By the time I reached graduate school Ronald Reagan was in power and nuclear was seemed all the more likely–and then, suddenly, things changed. The world took a deep breath and seemed to relax. Ironically, perhaps, Reagan’s biographers point to The Day After as a turning point for that previously bellicose President. Those of us in the peace movement of the time knew that TDA had sugarcoated nuclear war. If that sweetened version really was what stopped the slide toward global war, I am forever grateful to whatever gods and men decided to make that film. And but so, save for having a deep conviction that killing was wrong, my pacifism was free to go largely underground. It broke out again during the first and second gulf wars, but I never really did anything with it.
But law school, a decade after 9/11, changed that. When I went to visit the school I eventually would attend, one of the faculty looked at my resume, notice FOR, and asked if that was some kind of dispute resolution organization. It had been so long since I’d even thought about it that I could only sort of stammer. But I discovered that I had been fortunate enough to attend one of the law schools that placed a heavy emphasis on Alternative Dispute Resolution (ADR). And I dived into that program.
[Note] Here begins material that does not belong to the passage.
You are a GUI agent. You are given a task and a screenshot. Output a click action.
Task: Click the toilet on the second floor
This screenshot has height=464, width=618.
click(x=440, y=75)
Now, age 53.95, I am trying to turn that education into something useful. Most people go to law school intending to become lawyers–so did I. But I think my calling lies elsewhere. I want to be a mediator. I want to heal relationships, not simply bring the law to bear on them to decide who is right and who is wrong. I still want to make a difference–and I may now have the opportunity to become a professional peacemaker.
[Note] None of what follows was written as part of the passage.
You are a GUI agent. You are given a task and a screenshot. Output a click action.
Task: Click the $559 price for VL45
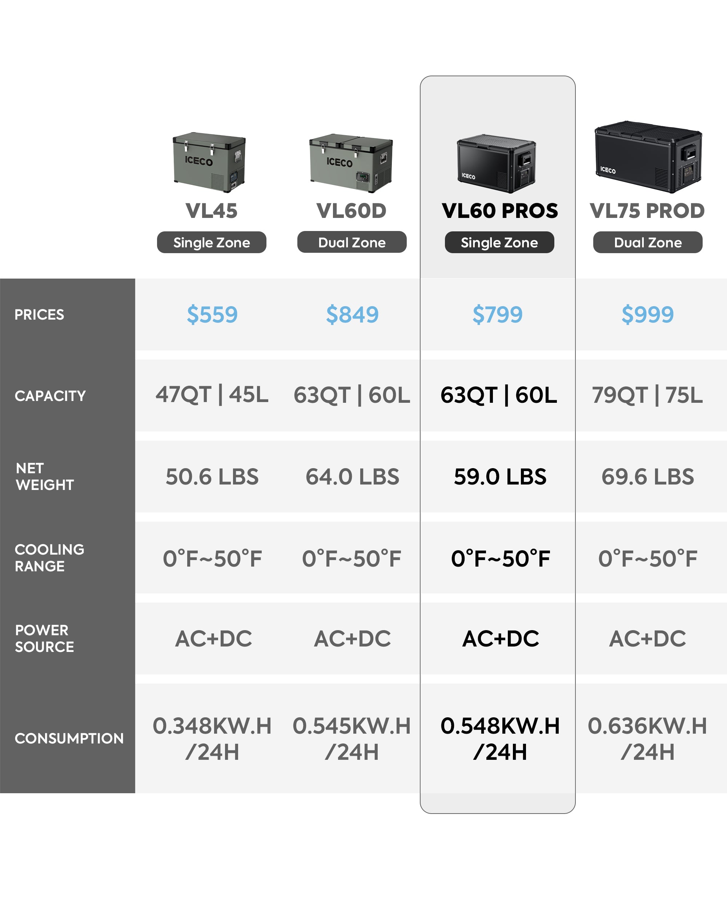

Let me tell you, it’s scary as hell. As an academic, I always thought that my life would be tied to a huge institution of higher learning. As an engineer, I was one smallish cog in a company. But going out on your own, even for a good cause, is scary. There’s no one there to catch you if you fall–except, in my case, I have a wonderful spouse with a wonderful job, so I’m not totally going to cash it in if I can’t make it. And I know that lots of my peers are busy setting up their own practices. Doesn’t make it any less scary.
So I sit in Bruegger’s most mornings before my “legal assistant” work, munching a bagel and working on my business plan or my web site, thinking out loud and trying to get things straight in my head. I no longer dream of peace on a global scale–now I think about smaller peaces, and plan for how to bring them about.
I’m nearly 54 years old, and I’m starting all over from scratch. It’s scary. But it also feels great.